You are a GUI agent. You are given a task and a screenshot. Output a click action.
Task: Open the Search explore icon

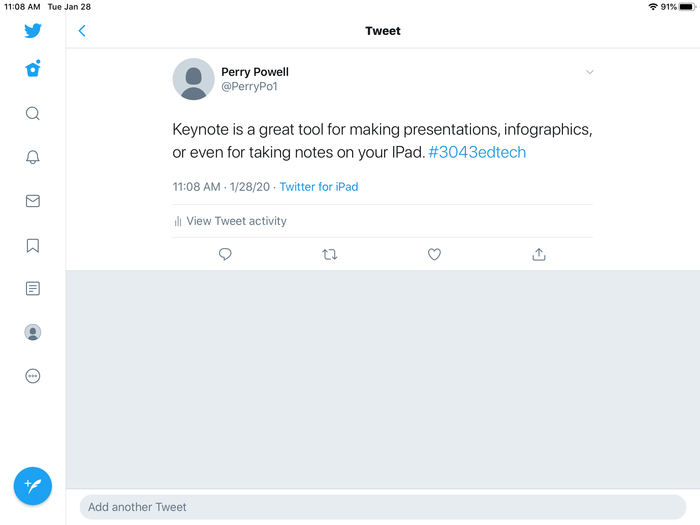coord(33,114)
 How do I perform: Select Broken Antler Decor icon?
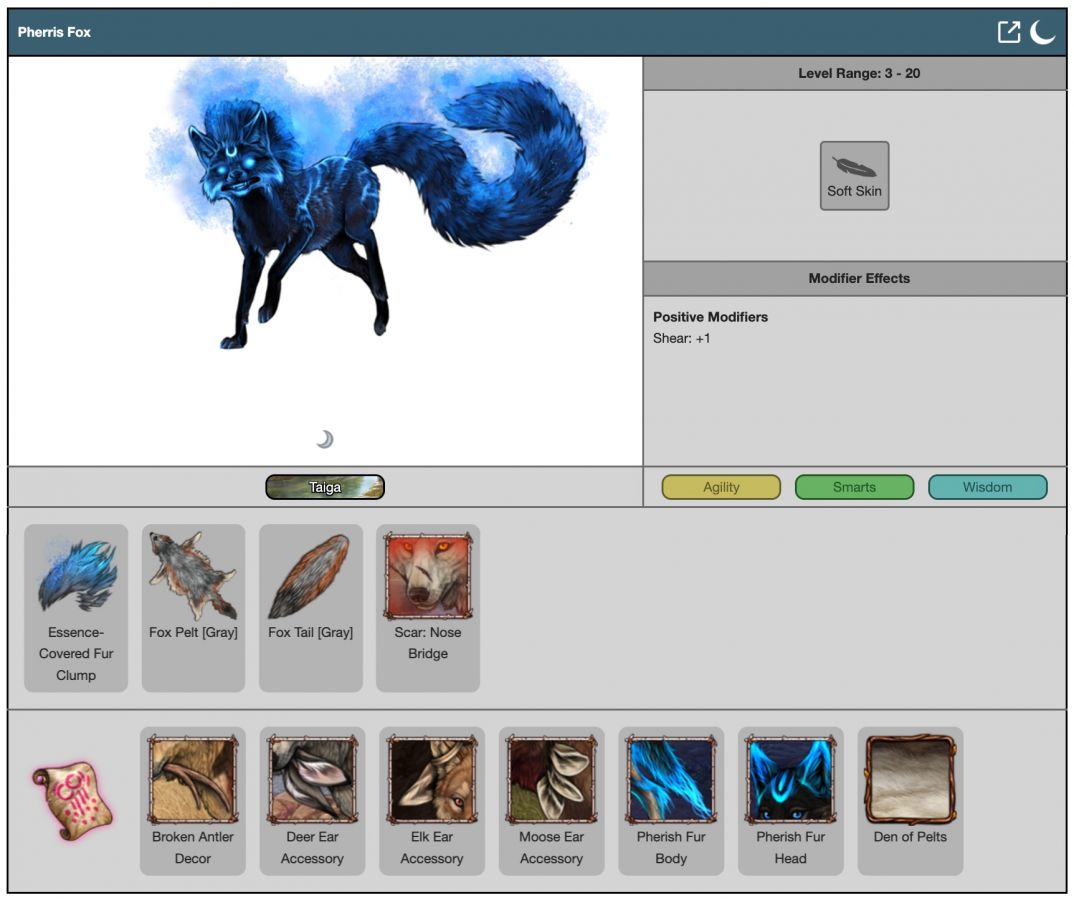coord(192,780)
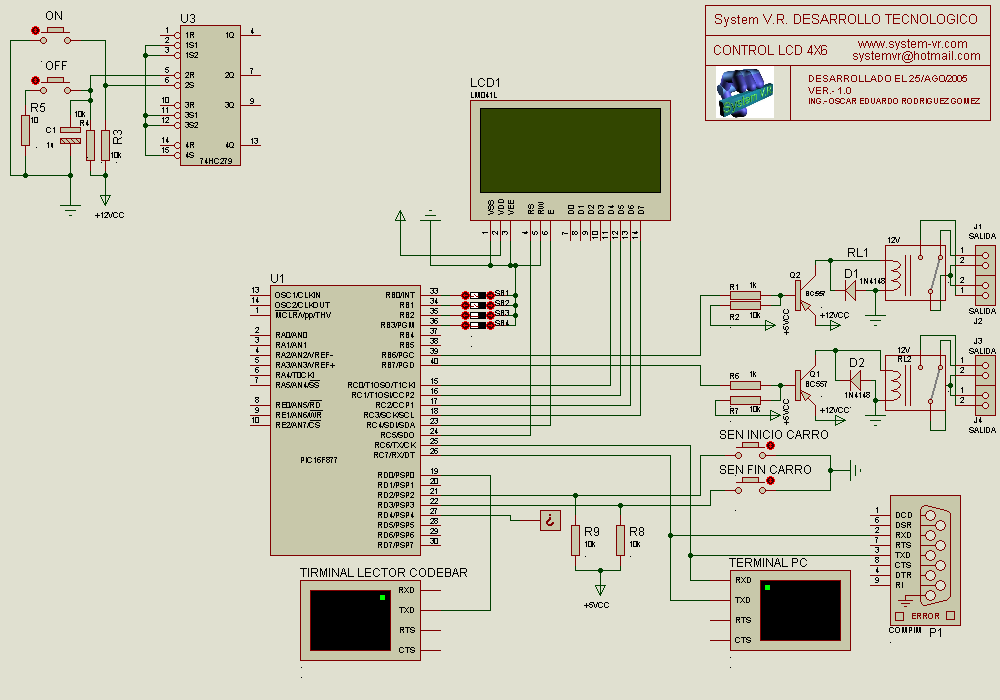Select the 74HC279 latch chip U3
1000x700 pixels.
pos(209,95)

════════════════════

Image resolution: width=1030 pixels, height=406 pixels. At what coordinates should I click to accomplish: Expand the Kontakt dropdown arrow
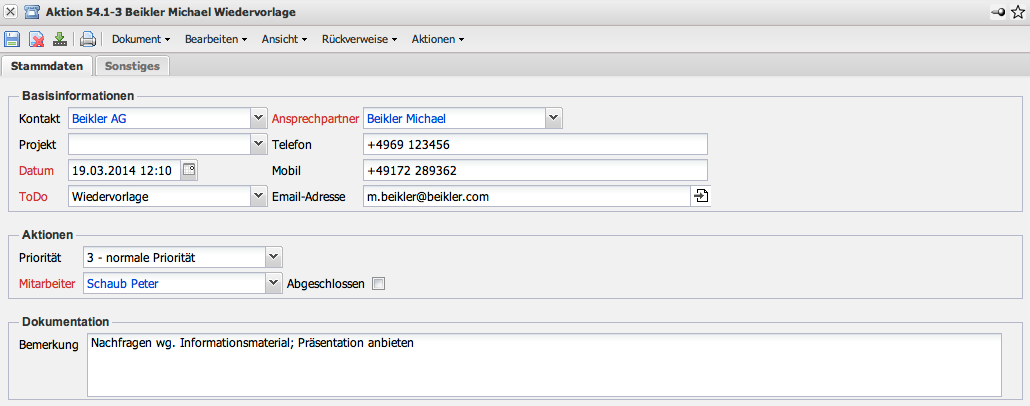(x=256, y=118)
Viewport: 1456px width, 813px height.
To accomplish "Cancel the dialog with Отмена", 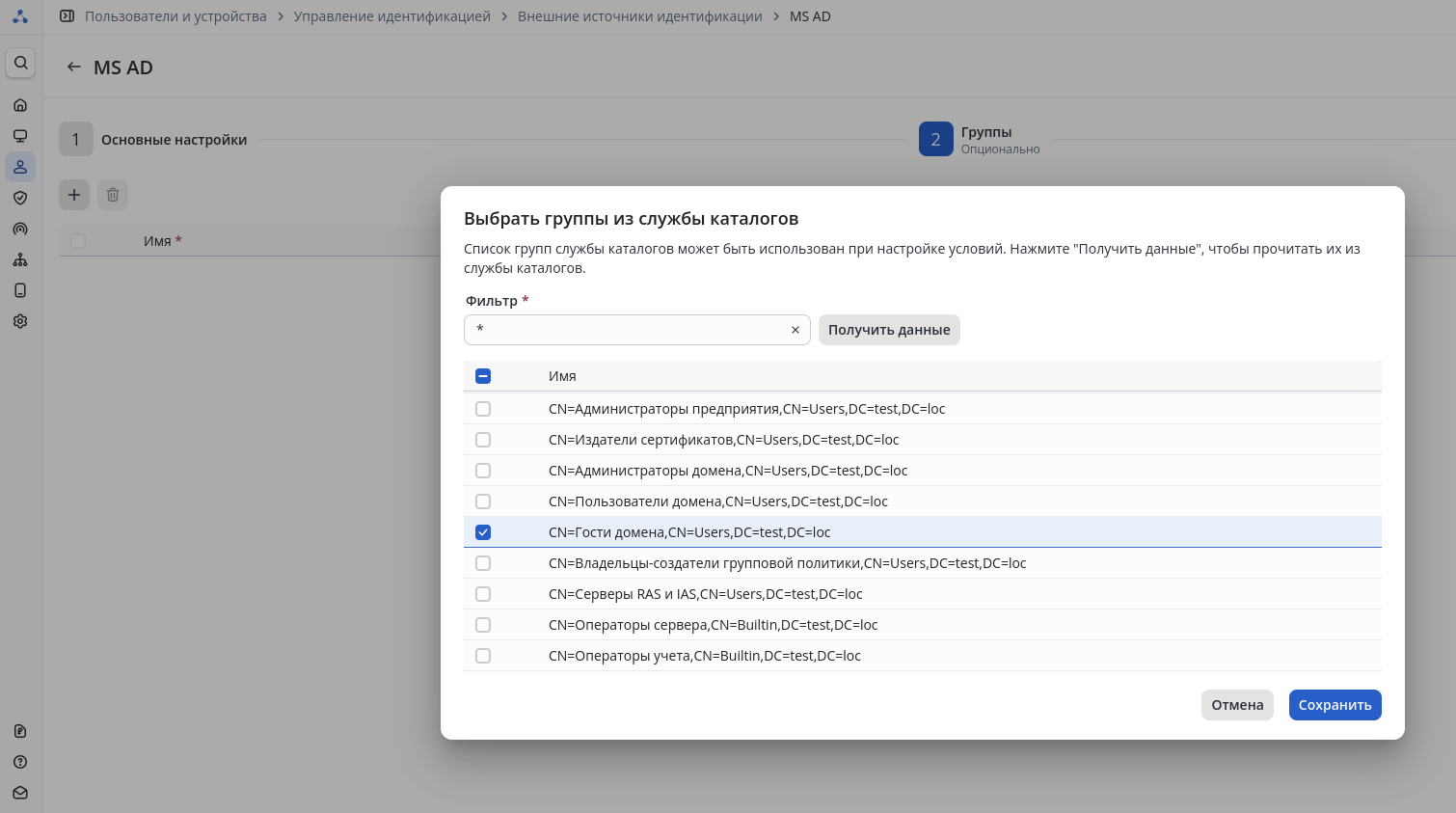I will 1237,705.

════════════════════

What lines above run from the one with "Image resolution: width=1030" to the one with "Viewport: 1456px width, 813px height."? Give them again exactly, ends included, and leave the pictures out.

Finished exercise |
Image resolution: width=1030 pixels, height=406 pixels. At what coordinates should I click to accomplish: Expand the Kontakt dropdown arrow
(x=256, y=118)
Viewport: 1456px width, 813px height.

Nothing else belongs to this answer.